Dicho esto, yo soy otro sorprendido, como el que más. Durante el combate, la explosividad que mencioné al principio del artículo fue una losa para Hrgovic y posiblemente la tumba para Moses Itauma. Creo que en un combate de pesos pesados, lanzar todos tus golpes y ejecutar tus movimientos con la mayor velocidad y potencia que posees es una virtud que puede llegar a ser una trampa con el paso de los asaltos, sobre todo si tu rival aguanta como un auténtico muro tus golpes. Es muy fácil hablar a toro pasado, lo sé.

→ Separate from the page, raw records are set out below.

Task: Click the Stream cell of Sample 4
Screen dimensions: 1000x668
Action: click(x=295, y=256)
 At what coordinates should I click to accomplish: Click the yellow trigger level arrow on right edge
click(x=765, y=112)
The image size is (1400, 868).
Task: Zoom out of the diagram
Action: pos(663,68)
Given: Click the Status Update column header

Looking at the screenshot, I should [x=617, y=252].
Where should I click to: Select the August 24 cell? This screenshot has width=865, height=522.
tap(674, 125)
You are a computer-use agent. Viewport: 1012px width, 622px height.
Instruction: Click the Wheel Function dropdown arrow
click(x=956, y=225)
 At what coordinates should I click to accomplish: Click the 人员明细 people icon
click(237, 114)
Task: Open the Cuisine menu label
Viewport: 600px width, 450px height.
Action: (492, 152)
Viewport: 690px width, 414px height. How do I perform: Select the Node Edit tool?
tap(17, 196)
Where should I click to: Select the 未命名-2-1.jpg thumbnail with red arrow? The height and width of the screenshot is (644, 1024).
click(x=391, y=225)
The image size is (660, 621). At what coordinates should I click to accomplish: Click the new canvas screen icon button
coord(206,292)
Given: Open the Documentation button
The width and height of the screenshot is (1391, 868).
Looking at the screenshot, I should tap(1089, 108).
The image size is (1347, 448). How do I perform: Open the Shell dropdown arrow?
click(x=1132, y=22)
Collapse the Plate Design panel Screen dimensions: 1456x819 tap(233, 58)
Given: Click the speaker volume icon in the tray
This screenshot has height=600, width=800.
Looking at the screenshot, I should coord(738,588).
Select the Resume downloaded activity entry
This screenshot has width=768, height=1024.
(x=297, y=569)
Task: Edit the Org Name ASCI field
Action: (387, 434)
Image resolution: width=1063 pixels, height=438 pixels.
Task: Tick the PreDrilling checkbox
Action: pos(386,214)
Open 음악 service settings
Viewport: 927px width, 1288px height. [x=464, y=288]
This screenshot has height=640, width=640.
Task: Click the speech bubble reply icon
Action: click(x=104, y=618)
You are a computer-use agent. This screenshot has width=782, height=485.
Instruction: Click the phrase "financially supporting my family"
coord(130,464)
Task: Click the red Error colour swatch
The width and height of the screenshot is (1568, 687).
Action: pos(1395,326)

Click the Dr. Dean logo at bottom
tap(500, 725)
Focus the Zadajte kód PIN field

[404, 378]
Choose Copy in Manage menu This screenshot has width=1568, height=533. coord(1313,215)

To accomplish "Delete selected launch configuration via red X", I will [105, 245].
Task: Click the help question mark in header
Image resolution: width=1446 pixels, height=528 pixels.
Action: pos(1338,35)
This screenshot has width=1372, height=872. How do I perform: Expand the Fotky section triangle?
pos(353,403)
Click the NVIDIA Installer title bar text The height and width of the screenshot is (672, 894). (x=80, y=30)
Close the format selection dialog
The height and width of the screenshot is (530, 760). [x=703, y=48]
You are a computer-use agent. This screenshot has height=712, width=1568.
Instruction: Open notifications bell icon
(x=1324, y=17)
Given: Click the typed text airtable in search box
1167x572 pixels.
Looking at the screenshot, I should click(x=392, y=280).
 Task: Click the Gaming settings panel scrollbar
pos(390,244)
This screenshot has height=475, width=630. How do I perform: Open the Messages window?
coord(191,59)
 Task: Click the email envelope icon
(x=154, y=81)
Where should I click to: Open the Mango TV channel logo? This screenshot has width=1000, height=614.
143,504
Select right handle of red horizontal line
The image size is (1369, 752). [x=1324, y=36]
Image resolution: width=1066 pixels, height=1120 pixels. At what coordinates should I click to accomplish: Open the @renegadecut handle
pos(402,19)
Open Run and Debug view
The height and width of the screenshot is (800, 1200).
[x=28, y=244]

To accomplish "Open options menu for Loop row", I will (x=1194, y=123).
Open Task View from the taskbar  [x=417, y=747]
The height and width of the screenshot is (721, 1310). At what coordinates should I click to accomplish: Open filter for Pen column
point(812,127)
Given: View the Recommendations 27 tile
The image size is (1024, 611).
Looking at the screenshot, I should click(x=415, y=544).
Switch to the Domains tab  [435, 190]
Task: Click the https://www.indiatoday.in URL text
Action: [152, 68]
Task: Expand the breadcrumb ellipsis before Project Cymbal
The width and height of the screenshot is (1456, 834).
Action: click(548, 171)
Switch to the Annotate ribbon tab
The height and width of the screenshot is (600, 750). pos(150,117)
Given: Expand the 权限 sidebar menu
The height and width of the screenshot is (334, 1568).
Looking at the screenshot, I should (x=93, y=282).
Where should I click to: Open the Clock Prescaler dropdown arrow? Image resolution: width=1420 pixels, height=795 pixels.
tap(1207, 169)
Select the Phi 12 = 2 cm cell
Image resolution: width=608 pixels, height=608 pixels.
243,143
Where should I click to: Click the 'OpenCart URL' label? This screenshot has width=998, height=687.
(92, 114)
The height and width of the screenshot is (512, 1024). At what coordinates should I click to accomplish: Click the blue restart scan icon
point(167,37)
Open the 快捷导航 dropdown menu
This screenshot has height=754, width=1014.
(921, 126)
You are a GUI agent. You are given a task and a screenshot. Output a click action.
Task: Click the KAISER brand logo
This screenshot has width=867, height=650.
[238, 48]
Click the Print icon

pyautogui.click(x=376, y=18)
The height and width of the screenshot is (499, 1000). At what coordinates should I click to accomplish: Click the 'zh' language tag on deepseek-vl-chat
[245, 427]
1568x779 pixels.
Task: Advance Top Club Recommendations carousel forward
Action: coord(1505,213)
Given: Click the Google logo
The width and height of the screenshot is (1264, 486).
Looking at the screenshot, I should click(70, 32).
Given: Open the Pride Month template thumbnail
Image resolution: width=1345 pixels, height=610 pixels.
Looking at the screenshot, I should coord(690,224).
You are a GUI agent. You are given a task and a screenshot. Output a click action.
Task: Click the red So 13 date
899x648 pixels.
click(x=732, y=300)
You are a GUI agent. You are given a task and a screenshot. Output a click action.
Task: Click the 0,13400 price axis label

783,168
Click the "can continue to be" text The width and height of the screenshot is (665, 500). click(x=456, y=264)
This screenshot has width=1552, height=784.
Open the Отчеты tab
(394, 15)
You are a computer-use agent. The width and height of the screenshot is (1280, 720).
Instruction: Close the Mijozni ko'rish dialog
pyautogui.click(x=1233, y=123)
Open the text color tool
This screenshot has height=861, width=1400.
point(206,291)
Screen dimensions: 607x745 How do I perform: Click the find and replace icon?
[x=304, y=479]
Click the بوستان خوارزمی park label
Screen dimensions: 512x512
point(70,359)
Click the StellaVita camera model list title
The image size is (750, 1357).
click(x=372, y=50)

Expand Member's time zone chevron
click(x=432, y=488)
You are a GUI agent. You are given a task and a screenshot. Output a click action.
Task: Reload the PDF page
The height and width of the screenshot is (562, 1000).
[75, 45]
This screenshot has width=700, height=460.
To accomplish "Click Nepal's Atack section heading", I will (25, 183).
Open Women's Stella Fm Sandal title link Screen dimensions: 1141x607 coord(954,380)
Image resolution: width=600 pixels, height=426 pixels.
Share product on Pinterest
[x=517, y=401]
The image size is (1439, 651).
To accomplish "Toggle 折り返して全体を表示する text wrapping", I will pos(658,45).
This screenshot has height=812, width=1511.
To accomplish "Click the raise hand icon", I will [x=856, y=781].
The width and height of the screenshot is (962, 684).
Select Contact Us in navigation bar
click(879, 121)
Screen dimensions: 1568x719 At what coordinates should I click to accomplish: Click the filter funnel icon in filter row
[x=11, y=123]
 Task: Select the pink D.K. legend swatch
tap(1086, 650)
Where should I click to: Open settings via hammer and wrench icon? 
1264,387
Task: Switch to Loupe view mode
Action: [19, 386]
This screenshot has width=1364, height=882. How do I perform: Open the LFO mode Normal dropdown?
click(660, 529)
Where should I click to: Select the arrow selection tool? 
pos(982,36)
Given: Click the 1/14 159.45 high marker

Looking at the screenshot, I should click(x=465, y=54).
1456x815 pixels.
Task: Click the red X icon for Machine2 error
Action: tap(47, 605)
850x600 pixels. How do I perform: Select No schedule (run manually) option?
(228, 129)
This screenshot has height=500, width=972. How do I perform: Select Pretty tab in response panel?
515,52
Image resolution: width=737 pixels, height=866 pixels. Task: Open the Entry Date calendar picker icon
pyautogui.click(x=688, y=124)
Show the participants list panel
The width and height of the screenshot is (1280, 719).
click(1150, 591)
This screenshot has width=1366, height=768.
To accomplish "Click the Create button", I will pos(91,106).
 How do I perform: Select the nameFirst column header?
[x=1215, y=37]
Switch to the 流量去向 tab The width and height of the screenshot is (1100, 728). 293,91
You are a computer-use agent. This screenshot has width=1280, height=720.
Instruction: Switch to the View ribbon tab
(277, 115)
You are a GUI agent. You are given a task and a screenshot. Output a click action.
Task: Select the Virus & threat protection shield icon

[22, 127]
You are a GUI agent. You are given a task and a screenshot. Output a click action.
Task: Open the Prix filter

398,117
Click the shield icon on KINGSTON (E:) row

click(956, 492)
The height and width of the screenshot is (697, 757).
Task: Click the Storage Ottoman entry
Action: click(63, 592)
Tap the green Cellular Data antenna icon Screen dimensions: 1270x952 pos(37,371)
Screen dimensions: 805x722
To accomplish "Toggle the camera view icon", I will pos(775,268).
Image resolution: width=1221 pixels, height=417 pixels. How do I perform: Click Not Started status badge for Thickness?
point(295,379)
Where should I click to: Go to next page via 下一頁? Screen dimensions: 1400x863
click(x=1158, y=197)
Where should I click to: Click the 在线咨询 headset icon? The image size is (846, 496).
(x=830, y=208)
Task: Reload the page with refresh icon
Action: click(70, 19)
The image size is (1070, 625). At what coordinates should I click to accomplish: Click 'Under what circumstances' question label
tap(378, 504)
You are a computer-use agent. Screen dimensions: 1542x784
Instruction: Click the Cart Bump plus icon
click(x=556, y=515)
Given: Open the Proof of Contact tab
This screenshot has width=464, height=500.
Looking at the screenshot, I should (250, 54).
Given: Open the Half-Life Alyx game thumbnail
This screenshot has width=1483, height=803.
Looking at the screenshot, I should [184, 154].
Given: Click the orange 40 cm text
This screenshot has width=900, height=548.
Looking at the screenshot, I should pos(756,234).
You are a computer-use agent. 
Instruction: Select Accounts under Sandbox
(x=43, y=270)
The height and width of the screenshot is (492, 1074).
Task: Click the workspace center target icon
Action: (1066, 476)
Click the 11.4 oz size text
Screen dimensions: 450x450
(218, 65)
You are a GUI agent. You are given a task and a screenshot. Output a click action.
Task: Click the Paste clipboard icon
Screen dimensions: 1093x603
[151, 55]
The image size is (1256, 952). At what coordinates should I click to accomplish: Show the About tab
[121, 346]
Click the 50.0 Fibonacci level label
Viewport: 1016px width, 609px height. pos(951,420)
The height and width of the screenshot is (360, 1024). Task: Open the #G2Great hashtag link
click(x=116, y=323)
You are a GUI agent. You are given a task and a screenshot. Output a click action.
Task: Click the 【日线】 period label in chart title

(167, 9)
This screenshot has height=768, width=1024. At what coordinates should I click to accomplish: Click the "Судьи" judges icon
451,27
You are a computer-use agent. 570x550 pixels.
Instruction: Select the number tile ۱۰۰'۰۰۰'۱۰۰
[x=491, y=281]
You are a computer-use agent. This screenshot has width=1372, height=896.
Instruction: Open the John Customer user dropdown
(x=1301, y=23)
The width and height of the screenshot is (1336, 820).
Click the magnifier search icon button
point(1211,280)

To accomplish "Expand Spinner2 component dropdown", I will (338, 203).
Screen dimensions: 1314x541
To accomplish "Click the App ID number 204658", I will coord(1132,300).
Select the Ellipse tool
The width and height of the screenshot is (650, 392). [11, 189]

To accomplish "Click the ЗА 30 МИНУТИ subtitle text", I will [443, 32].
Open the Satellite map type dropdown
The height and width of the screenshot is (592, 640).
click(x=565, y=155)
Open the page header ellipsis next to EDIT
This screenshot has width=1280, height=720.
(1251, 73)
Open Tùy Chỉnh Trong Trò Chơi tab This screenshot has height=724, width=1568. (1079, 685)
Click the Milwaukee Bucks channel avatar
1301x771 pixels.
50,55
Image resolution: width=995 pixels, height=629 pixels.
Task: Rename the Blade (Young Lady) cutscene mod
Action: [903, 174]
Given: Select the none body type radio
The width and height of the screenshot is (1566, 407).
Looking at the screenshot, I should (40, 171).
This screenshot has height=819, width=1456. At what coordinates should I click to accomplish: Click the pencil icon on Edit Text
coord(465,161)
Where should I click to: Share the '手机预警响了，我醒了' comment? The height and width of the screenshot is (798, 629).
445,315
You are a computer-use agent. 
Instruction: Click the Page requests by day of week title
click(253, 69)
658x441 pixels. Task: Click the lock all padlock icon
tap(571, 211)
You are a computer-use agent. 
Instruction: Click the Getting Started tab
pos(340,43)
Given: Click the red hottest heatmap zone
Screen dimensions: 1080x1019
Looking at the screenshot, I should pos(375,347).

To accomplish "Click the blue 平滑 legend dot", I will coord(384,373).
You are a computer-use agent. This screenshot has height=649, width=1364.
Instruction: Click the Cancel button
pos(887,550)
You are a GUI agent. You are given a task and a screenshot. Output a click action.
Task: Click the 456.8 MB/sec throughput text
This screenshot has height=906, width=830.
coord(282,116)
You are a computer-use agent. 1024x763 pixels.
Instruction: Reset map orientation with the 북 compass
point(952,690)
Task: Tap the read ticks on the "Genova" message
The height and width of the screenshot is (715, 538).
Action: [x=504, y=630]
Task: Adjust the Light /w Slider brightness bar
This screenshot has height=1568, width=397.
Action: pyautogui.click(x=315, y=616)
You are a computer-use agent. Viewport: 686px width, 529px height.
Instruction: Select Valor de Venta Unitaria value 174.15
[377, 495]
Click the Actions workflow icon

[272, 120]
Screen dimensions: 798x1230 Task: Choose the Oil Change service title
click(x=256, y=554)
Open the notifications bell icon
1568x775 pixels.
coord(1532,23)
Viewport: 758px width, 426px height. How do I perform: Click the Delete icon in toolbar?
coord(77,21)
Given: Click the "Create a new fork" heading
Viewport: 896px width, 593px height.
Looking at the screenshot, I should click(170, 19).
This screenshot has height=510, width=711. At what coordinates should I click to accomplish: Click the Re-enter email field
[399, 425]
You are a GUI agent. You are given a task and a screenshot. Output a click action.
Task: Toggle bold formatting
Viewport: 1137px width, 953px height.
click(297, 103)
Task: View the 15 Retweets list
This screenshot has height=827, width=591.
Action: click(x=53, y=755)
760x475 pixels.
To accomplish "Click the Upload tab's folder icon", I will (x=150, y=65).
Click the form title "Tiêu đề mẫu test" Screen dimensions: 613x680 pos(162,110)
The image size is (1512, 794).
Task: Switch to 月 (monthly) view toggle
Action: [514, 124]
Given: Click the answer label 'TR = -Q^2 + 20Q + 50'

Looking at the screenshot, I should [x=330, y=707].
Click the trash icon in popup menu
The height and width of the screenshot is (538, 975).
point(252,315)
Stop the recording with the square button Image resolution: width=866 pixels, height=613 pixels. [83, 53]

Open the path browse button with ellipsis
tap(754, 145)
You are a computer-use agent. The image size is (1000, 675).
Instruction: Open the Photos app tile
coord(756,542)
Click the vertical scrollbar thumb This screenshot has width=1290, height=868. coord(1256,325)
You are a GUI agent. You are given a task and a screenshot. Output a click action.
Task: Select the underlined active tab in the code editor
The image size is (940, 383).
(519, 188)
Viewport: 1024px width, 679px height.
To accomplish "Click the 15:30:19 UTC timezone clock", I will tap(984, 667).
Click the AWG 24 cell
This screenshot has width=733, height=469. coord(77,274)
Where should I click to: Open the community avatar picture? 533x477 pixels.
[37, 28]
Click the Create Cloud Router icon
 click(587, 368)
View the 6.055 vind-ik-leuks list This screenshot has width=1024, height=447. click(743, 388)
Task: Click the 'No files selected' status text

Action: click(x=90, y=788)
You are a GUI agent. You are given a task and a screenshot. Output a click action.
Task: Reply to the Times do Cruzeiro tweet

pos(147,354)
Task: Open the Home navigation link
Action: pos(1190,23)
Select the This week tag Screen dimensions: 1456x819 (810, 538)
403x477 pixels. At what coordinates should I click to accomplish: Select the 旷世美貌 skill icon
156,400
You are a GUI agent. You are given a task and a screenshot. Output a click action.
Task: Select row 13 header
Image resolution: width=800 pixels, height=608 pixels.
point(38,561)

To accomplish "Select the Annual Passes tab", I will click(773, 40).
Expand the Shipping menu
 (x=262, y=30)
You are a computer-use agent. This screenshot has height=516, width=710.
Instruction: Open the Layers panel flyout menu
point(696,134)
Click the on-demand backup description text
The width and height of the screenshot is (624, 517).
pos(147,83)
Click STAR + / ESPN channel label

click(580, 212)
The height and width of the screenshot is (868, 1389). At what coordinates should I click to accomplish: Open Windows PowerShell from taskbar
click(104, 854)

Sentía que el británico se estaba llevando los asaltos y proporcionando a su público un gran espectáculo con sus mejores acciones de siempre. Doblando el jab con el crochet y trabajando mucho al cuerpo, amagando y entrando de forma letal. El croata ya no sabía por dónde le venía la lluvia torrencial de manos, pero el tipo seguía paciente esperando su momento. No tiene esa contracción de golpeo, pero maneja bien la distancia cuando se pone a trabajar con sus manos rectas e incomoda mucho a sus rivales. Itauma no dejaba envalentonarse a Hrgovic por nada del mundo, y esa fue su otra tumba. La falta de experiencia le fue lastrando, porque el orgullo en boxeo es perjudicial; si tu rival te conecta, y tú, a pesar de sentirte ya muy fatigado, intentas dar el último golpe en cada acción, entonces no te estás dosificando como se debe. En el octavo episodio, Itauma hizo lo que expuse anteriormente, golpear cambiando las alturas y manejar el centro del ring, pero con más energía aún, vio opciones de KO y se lanzó. ¿Qué ocurrió? Que el croata ya había aguantado los mejores golpes de Itauma en los primeros asaltos, con lo cual, el aluvión tremendo de un Itauma más fatigado en este asalto, lo asumió y hasta contestó con potencia en los últimos segundos. Algo hablaron en la esquina de Hrgovic, o él mismo se dio cuenta en el final del asalto anterior, que salió al noveno a terminar con Itauma. ¡Fijaos! Itauma y todos los aficionados vimos el KO en el octavo a su favor y el que sale en el siguiente asalto a noquear es Hrgovic.
Lo que es el boxeo, señoras y señores… una auténtica guerra de cuerpo y mente que se hace eterna para los protagonistas. Fue en ese noveno asalto cuando Moses Itauma comenzó a caminar de forma muy rara; parecía mareado, tenía una falta tremenda del control de sus piernas y, con las manos abajo, se limitaba a seguir intentando contestar las arremetidas del croata, pero sin ningún tipo de control ni de base física de su cuerpo. Un peligro total. Ben Davison, su entrenador, tiraba la toalla ante el peligro vital de su boxeador.

Fue un combate muy emocionante, esa es la verdad. El mayor golpe que recibió el púgil local fue la fatiga; se desfondó después de ganar ocho asaltos seguidos. Pocas veces tenemos la ocasión de ver situaciones así. Pero es la enésima vez que un boxeador experimentado saca a relucir su saber estar y su inteligencia para esperar su momento y salir con la mano en alto.